Mr. Porter. Well, I could talk for hours, so I won't. I
just appreciate your insights, your comments, your research,
because if you don't tell us, as Members of Congress, we don't
know. You know, we deal with thousands of issues every day, and
I think we're ADD to be Members of Congress, because there are
so many issues. But I firmly believe there's not an issue more
important to the future of our country than our health care.
And there's no one that's more important than the nursing
professionals--the professionals in health care delivery, and I
get the terms wrong, but those folks out there that are on the
front line, the professionals, and we need to find a way to
elevate this profession and encourage our young folks and those
who want a career change to get into the field.
But I firmly believe there's not a more important issue for
us as a country than to focus on getting folks into this field.
We can't afford to have the attrition. We can't afford to allow
the rest of the world to move in front of us.
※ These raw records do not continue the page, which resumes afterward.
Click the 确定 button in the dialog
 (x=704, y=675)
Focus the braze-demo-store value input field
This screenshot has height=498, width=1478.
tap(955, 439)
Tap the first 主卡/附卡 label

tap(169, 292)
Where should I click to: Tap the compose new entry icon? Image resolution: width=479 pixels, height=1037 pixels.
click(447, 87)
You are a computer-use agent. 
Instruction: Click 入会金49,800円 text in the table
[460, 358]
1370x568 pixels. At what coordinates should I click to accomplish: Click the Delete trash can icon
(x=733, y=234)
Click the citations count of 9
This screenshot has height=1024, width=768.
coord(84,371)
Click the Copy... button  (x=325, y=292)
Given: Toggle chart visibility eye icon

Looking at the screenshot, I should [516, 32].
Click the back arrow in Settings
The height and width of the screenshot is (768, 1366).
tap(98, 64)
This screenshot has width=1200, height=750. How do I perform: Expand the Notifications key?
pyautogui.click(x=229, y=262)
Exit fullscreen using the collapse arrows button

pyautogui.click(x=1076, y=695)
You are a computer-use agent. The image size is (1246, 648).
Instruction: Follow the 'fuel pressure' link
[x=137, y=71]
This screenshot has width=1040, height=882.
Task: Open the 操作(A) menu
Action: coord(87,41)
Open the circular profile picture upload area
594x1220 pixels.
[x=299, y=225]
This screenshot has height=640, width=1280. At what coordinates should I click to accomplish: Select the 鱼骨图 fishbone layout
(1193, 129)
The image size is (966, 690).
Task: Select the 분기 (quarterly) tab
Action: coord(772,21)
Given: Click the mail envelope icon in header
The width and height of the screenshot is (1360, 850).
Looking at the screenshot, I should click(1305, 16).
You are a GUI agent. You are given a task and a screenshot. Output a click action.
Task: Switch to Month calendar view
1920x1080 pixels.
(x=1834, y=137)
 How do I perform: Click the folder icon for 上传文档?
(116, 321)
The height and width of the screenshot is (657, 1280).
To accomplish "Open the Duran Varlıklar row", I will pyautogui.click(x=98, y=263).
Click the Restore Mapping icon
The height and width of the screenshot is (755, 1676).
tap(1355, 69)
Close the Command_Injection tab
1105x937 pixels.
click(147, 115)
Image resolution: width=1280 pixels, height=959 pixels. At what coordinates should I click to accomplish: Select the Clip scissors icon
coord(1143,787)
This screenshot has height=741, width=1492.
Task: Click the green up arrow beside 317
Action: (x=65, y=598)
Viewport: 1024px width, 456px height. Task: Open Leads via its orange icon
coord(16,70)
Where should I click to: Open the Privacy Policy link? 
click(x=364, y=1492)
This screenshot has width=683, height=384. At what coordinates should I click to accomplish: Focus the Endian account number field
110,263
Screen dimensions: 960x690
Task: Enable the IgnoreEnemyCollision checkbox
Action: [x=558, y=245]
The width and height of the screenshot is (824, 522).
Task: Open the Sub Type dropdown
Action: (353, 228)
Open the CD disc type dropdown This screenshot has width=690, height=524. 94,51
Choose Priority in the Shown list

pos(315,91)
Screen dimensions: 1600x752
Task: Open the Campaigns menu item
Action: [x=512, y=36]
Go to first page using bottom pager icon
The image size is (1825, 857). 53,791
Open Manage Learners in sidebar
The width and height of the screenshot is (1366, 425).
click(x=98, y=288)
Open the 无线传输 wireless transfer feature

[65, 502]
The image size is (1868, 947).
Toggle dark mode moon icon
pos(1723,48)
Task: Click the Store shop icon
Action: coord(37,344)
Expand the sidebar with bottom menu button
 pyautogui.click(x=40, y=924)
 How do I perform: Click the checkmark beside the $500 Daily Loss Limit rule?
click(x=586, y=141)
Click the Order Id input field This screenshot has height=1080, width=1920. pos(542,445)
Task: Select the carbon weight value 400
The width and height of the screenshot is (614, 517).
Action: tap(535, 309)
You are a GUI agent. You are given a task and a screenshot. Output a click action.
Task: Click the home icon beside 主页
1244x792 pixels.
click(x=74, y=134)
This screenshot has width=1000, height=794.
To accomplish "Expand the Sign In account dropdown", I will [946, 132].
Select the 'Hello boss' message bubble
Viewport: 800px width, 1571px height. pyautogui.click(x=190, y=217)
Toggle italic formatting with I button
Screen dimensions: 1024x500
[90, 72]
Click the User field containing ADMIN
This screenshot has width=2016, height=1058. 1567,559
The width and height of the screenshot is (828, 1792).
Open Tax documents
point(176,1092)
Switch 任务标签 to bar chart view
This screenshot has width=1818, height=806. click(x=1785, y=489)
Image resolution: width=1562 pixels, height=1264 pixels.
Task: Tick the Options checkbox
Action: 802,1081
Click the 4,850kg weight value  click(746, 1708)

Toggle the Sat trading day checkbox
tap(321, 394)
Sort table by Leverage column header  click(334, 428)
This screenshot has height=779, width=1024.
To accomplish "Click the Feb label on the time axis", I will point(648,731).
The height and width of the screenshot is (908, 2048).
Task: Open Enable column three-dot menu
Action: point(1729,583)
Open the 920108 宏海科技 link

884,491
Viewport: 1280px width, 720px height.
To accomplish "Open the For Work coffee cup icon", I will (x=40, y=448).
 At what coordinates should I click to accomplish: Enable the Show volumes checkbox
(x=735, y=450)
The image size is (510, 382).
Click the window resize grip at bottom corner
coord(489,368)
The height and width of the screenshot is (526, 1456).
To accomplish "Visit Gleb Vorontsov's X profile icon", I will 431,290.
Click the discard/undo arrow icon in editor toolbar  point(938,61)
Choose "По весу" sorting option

But more
importantly, we need to make sure that, as Members of Congress,
we're able to give you the tools you need to get the job done,
and that's why I really appreciate being here, I appreciate
your insights, and we'll take what I've learned today and move
forward. And you will be hearing from me more in the future. So
thank you all very, very much. I appreciate it.
And to--we brought staff here from D.C., thank you.
Mrs. Musgrave. Yes.
Mr. Porter. There's two that came from D.C. I'd like to
thank our Committee staff for being here today also. Thank you.
Mrs. Musgrave. I, too, appreciate the staff and their work
very much. All of those issues that we deal with as Members of
Congress, we are very much assisted by our staff and we
appreciate them so very much. I have one of mine traveling with
me today, Nina, so Amanda and Nina and whoever else helped out,
we appreciate it so very much.
I think it's somewhat paradoxical that when we talk about
these shortages of faculty training the nurses, and we hope
more and more will come into the profession, men and minorities
joining, women, I believe the expectations of patients are even
higher and higher. So we really have an interesting dilemma
here. We expect quality, excellent health care. And thank
goodness there are folks that want to get into the profession
and those that want to teach, so we can have that quality of
health care.
Thank you very much.
Mr. Porter. Excuse me, Marilyn, can I add one more thing?
Mrs. Musgrave. Certainly.
Mr. Porter. It's important to note that I think we're in
our infancy and I think now is the time. Even with my concerns,
I think we're in our infancy in the future of health care, and
that's why what we're talking about today I think can make such
a difference in the future, because what's around the corner
with technology, and you've talked about it this morning, and
what's around the corner in health care, and I just want to
again to reiterate my optimism that this is a field that's
changing with a lot of complex issues, but you get along very
well. We deal with issues where it's divide and conquer,
because there are so many folks on issues that hate each other.
But what's great about this issue is there is a spirit of
cooperation. And I know that we have our--you know, we hang our
laundry out in different places, and maybe there are times that
we don't agree, but that's another reason why I'm so optimistic
about my--what I believe as the challenges for health care,
because of the cooperation. It's really refreshing that this
industry, even with its differences and its competing partners,
it really works well together. So I wanted to really conclude
with saying I think we have a lot of work to do, but we're in
our infancy and a lot of good things can happen.
Thank you. I promise I'm finished.
Mrs. Musgrave. We appreciate your comments very much. Thank
you for coming to this hearing today, and we appreciate
everyone being here.
The meeting is adjourned.
[Whereupon, at 11:45 a.m., the Subcommittee was adjourned.]